1. ‘Back in the Saddle’ (4:41): A great opener about cowboy sex. Steven Tyler (lead singer and chief songwriter) is a legend in using double entendre, and this song is no different. Joe Perry (lead guitarist) wrote the riff on a six-string bass, and Tyler added lyrics later. Steven Tyler has done amazing vocals. Look out for him yodeling and spanking during the guitar solo at the end. 10/10

2. ‘Last Child’ (3:24): The second track on the album features the main riff by Brad Whitford (guitarist) and has lyrics about leaving home and living as a punk in the streets, and longing for home at the same time.

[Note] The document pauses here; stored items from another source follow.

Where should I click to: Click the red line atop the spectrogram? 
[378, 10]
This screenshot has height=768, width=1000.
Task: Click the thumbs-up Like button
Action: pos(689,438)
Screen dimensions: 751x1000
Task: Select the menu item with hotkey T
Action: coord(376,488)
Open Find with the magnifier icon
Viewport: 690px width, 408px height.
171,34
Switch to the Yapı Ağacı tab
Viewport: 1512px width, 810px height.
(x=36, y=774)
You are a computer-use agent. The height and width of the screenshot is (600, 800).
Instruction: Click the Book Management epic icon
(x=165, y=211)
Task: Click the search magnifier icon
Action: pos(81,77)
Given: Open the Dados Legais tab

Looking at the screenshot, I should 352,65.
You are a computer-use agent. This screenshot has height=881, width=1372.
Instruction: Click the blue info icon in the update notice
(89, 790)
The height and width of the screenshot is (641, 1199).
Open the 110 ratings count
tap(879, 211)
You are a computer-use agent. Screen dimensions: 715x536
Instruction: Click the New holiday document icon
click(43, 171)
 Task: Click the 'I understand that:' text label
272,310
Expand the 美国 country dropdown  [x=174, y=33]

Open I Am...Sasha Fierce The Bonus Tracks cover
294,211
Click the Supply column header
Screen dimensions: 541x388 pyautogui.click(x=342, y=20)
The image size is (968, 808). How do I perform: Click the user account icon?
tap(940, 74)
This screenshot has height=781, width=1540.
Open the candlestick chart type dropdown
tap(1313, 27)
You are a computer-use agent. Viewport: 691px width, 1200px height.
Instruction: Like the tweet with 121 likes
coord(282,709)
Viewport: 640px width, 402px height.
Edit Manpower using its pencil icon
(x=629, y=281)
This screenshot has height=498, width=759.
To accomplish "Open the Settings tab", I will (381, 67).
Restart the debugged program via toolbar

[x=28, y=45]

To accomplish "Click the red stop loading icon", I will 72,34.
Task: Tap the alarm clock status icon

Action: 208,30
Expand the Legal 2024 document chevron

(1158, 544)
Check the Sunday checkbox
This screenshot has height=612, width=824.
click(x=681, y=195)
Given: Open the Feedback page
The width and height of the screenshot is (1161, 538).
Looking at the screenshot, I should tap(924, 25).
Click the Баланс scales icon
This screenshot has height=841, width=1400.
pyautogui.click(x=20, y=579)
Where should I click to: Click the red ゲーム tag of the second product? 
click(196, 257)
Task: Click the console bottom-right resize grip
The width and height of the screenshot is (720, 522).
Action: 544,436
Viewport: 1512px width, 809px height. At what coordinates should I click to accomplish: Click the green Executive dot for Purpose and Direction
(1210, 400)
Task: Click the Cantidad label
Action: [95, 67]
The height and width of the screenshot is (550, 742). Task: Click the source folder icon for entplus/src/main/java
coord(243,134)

I consider it another Aerosmith classic. 10/10

3. ‘Rats in the Cellar’ (4:05): I can’t really understand the song lyrically, but I feel it’s about a man gone bonkers, as was ‘Toys in the Attic’ from the last album of the same name. The song title is probably referencing that album. It’s a fast paced song, with great guitar all around. 8/10

4. ‘Combination’ (3:38): Lyrically, the song is about drugs and how they can be dangerous. This is the first Aerosmith song sung by Joe Perry on lead vocals. Steven Tyler did background vocals on this one. It doesn’t stand out from the album as such, but Perry singing it makes it special. 8/10

5. ‘Sick As a Dog’ (4:15): It’s actually about Steven Tyler’s not so good first meeting with Mick Jagger. It was co-written by Tyler and Tom Hamilton (bassist). As a result, the first part of the song has Tom on lead guitar and Perry on bass. For the second half, they assume their usual roles. 9/10

6. ‘Nobody’s Fault’ (4:20): This is my favorite Aerosmith song and part reason why I chose to write this review. It seems to be about earthquakes, but what everyone will agree upon is that it’s about an impending disaster, and now it’s always "nobody’s fault". The usually light-hearted Aerosmith turn serious here, and it’s a very welcome change. The backbeat of drums and bass is so captivating that you could hear it all day. One of those songs which not only sound good, but also have a great message. Written by Brad Whitford and Steven Tyler. I could give it an 11 if I could. 10/10

7. ‘Get the Lead Out’ (3:41): Lyrically, I think it’s about making a girl to come out on the dance floor. I find the song just average. 7/10

8. ‘Lick and a Promise’ (3:04): It’s about being is a rock band, girls and winning fans in performances. Good up-beat rocker. 8/10

9. ‘Home Tonight’ (3:14): The closer ends the album on a "soft" note. Shows the softer side of writer Steven Tyler. It’s a love song. The guy is thinking of when he left home (possibly because he’s in a band and leaving to tour). And today he is coming back home, "home tonight". Sweet. 9/10

‘Rocks’ is considered a hard rock epic, and has been ranked the 176th best album of all time by the Rolling Stone magazine. And it’s a truly deserved place. It’s a must hear.